Text passage Start Marker

Scientific classification
- Kingdom: Animalia
- Phylum: Chordata
- Class: Actinopterygii
- Order: Galaxiiformes
- Family: Galaxiidae
- Genus: Galaxias
- Species complex: Mountain galaxias
- Species: G. supremus
- Binomial name: Galaxias supremus Raadik, 2014

= Galaxias supremus =

- Genus: Galaxias
- Species: supremus
- Authority: Raadik, 2014
- Conservation status: CR

Species of fish

Galaxias supremus, commonly known as the Kosciuszko galaxias, is a galaxiid of the genus Galaxias, a member of the Mountain galaxias species complex group of freshwater fish, found in Australia.

==Description==
Similar to other members of genus Galaxias. The mouth is set low on the relatively long snout, and the dorsal, pelvic and anal, fins are well back along the body. The caudal peduncle is short and shallow, with the tail fin long at about 20% longer than the caudal peduncle. The dorsal and anal fins are short, with the anal fin set well back at about 85% from the front of the dorsal fin, the furthest back of all members of the species complex. Maximum recorded length 96 mm, commonly 80-85 mm.

Text passage End Marker
Records provided Start Marker

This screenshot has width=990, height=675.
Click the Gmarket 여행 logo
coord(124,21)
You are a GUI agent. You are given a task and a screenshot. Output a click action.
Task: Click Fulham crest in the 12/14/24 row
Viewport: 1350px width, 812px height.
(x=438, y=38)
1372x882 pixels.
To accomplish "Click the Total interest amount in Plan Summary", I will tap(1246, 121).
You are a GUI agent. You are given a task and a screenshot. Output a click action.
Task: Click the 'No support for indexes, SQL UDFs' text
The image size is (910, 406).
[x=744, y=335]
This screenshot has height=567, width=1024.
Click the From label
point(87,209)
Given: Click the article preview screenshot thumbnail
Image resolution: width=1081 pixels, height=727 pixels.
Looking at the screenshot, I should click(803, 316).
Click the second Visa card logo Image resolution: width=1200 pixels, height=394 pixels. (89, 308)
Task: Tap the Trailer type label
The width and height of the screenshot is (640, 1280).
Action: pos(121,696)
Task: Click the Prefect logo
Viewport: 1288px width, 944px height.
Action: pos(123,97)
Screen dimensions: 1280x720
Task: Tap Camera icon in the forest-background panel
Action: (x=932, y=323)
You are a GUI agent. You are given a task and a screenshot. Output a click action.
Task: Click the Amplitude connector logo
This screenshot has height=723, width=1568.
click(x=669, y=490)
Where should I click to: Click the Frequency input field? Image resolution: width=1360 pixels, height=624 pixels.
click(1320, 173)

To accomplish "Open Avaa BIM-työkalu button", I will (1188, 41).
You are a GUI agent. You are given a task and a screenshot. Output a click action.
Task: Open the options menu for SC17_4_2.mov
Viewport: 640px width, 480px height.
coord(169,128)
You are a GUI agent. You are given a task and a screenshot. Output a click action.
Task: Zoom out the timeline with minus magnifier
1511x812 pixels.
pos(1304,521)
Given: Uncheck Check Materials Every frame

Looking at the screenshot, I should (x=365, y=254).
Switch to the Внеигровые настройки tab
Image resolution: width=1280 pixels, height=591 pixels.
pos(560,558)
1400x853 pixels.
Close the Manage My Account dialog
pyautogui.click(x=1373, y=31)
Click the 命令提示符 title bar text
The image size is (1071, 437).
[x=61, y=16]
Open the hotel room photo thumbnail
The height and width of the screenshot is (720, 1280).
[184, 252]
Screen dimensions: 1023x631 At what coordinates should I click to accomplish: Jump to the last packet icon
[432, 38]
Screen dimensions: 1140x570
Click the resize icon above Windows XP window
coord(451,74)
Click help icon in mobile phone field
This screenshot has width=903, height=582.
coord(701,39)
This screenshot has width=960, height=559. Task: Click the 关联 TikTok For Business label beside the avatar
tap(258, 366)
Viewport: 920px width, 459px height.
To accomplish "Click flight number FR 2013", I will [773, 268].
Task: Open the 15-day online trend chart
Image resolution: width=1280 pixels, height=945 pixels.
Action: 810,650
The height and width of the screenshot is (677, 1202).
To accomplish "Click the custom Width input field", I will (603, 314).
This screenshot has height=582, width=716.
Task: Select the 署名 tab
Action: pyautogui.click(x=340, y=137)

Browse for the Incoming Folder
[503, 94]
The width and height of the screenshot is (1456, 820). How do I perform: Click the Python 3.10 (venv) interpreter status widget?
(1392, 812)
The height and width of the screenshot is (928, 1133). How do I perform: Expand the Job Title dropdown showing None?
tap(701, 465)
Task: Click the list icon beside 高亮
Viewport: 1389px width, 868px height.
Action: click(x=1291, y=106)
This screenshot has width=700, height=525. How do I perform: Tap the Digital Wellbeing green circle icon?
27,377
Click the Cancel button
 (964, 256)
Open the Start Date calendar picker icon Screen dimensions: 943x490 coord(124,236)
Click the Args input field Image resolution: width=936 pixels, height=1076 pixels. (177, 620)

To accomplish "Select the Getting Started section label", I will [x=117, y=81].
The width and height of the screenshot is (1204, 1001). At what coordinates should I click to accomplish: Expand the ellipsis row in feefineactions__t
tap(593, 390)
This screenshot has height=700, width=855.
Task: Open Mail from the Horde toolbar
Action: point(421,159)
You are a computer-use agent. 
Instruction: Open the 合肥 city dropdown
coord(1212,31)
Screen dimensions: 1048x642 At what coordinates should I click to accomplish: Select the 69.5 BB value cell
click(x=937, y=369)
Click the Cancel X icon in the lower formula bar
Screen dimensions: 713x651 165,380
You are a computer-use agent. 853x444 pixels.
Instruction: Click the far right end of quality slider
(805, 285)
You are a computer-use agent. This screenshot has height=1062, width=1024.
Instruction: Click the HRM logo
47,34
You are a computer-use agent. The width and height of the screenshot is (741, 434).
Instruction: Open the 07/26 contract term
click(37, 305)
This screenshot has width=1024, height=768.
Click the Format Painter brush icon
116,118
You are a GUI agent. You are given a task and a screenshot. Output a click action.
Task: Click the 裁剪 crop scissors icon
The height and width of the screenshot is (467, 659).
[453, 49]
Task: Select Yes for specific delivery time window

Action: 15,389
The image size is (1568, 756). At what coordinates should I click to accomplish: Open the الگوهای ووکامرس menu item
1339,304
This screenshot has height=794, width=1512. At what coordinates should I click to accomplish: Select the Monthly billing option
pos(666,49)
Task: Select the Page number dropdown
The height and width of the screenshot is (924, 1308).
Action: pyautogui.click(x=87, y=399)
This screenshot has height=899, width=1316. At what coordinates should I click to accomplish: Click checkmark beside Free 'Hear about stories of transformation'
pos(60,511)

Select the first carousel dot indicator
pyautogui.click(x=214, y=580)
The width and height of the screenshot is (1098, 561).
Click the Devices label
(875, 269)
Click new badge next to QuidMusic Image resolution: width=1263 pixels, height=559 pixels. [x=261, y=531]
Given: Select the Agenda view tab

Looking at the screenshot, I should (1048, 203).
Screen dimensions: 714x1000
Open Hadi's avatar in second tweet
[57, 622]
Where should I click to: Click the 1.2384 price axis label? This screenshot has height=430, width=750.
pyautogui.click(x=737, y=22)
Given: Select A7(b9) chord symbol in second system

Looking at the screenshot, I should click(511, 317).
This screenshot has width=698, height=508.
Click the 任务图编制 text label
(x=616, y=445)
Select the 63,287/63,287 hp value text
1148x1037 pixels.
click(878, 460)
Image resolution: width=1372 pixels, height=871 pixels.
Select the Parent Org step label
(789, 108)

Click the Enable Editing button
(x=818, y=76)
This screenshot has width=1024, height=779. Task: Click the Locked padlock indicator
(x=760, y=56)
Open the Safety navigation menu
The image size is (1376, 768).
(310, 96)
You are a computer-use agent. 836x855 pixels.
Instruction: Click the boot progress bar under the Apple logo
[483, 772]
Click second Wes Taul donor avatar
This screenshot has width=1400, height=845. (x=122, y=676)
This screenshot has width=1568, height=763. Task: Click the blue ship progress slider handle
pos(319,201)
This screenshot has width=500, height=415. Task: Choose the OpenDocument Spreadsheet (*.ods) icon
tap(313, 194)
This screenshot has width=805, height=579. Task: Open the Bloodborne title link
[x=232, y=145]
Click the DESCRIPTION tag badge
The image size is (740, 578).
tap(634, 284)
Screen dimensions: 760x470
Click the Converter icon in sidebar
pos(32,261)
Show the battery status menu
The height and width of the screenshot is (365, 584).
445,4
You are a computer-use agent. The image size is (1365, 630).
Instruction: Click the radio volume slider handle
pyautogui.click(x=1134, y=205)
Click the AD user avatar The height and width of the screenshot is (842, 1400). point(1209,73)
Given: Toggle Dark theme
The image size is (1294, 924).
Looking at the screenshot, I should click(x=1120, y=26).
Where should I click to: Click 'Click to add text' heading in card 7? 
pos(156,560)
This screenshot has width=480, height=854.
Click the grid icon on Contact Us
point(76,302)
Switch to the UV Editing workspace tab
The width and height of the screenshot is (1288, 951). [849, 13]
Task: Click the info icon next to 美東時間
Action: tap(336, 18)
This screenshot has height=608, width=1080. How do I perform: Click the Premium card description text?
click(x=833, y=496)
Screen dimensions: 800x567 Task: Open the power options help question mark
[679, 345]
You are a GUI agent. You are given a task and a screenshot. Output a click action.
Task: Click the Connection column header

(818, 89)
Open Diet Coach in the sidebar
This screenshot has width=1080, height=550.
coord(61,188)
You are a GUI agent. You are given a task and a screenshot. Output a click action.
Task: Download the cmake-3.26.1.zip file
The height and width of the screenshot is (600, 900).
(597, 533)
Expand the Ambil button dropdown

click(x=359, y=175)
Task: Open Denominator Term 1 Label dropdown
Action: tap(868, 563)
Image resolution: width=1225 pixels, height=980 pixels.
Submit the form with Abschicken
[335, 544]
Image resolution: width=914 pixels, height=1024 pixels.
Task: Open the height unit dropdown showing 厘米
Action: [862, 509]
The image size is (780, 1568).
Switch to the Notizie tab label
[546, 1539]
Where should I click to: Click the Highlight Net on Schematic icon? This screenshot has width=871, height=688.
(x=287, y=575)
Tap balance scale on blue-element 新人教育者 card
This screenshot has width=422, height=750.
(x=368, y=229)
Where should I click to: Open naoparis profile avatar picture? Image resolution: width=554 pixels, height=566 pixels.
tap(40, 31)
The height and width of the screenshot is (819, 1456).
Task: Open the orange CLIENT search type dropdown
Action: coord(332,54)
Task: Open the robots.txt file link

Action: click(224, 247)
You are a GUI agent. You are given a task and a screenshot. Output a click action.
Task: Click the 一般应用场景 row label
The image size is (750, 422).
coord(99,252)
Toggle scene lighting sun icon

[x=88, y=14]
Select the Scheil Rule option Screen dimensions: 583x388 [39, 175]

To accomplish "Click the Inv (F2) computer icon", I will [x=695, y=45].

Records provided End Marker

### Tasks to perform
• A. Render this sentence from the Galaxias supremus passage into Spanish: "The caudal peduncle is short and shallow, with the tail fin long at about 20% longer than the caudal peduncle."
• B. Name every fin mentioned in the Description section of the Galaxias supremus passage.
• C. Carry the Galaxias supremus passage forward from its final sentence.

### Task responses
• A. El pedúnculo caudal es corto y poco profundo, y la aleta caudal es larga, alrededor de un 20 % más larga que el pedúnculo caudal.

• B. Dorsal fin, pelvic fin, anal fin, tail fin

• C.
It is light brown to tan over body and head and generally lighter below the lateral line, with the belly even lighter. The base colour is overlain by medium to large, darker, uneven blotches mostly joining together to form irregular bands, sometimes also overlain with a shading of tiny, closely packed dark grey spots. Occasionally small black bars are present mixed in with the blotches and spots around the midbody. The gills covers light brown with a medium-sized gold patch. The eyes are small with a golden iris. A thin band of gold spots is sometimes present on the upper surface between the nape and the dorsal fin. The head is covered with a scattering of diffuse gold flecks, and the body from behind the pectoral fins to the caudal peduncle has a band of gold to coppery spots concentrated mostly below the lateral line and towards the rear.

==Distribution==
It is not well known, reported only from Blue Lake and its tributary Carruthers Creek in the headwaters of the Snowy River system on Mount Kosciuszko within Mount Kosciuszko National Park in New South Wales and at an elevation of 1900-1950 m. Changes to the historical distribution are unknown, but the presence of alien trout in the upper reaches of the Snowy River and within 2 km of the Blue Lake system is considered to be a restricting factor on its range.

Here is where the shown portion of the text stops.